The boss, Charles Fowler, was president of NU at the time, and the woman was Frances Willard.
After becoming affianced in 1861, they broke off the engagement in 1862. Frances Willard became president of Evanston College for Ladies in 1871, which soon after began integration with NU. Fowler accepted a position as NU’s president in 1872. In 1874, Willard resigned as dean of women from NU.
And in the time they shared a workplace, the ex-fiances did not have the friendliest of relationships. Willard’s resignation letter was 15 pages long and detailed her discontent with the University’s policies. But their romantic history had nothing to do with it.
“I don’t think there was a personal element to her resignation,” said Janet Olson, assistant university archivist. “Based on the policies at Northwestern at that time, she didn’t feel that she could continue being the dean of women with the different ideas of woman’s governance.”

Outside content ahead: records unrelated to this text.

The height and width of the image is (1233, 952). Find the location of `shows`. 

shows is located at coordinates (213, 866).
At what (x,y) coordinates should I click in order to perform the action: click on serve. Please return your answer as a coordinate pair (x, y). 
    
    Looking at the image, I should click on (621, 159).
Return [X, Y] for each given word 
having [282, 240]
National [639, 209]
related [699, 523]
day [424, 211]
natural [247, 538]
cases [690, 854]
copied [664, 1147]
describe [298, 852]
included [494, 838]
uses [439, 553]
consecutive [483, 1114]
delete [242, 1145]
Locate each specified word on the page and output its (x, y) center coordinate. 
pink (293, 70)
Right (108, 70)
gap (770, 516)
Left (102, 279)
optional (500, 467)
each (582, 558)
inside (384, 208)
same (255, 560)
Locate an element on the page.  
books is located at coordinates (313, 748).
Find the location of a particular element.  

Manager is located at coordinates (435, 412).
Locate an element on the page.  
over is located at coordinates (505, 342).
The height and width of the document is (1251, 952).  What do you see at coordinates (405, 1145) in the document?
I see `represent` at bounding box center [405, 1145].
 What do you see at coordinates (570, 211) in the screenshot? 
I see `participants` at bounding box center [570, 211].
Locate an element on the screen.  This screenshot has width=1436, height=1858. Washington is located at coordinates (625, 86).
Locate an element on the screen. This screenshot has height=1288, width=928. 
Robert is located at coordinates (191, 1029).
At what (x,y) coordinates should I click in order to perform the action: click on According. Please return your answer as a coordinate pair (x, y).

Willard’s idea “was this female education model of where all of women’s education should be held in one place and they would never be touched by the immorality of men,” said Hayley Altabef, a Weinberg junior who came across the Willard-Fowler relationship in her research.
In contrast, Fowler wanted more integration between men and women, which “ended up just placing women behind men in all aspects so they became second-tier students,” she said.
And according to Willard’s personal journals, the engagement ended on good, mutually understood terms. So there was no relationship drama between Willard and Fowler.
But Willard’s journals also revealed a different sort of drama, which occurred around the same time as their relationship: her passionate love for Mary Bannister, her friend who eventually married Willard’s brother Oliver.
She writes her simultaneous feelings of joy for their relationship, which she took part in setting up, and pain to have Mary, who she often refers to as “My Darling,” love someone else. Meanwhile, her love for Fowler in the beginning of their relationship also seems genuine.
“O Charlie! … you do not know how deep and fervent is the love I’ve given to you!”
But as time passes, her love for Fowler dims, especially in comparison to her love for Mary.
“With Mary a great love for her went surging through my heart. A love that if I could give the same to C- (Charles Fowler) would make us both happy for all our lives.”
Willard believed her love for Mary to be uncommon and unacceptable to her society but that she would be unhappy in marriage with a man. She lived the rest of her life single and invested her work in the feminist movement, such as with the Women’s Christian Temperance Union she led following her resignation from NU.
“What she says in her journal is all I know about who she was, and I know that women of their time expressed their feelings for their friends in very strong terms,” Olson said. “What that meant, I really can’t say because I wasn’t there.”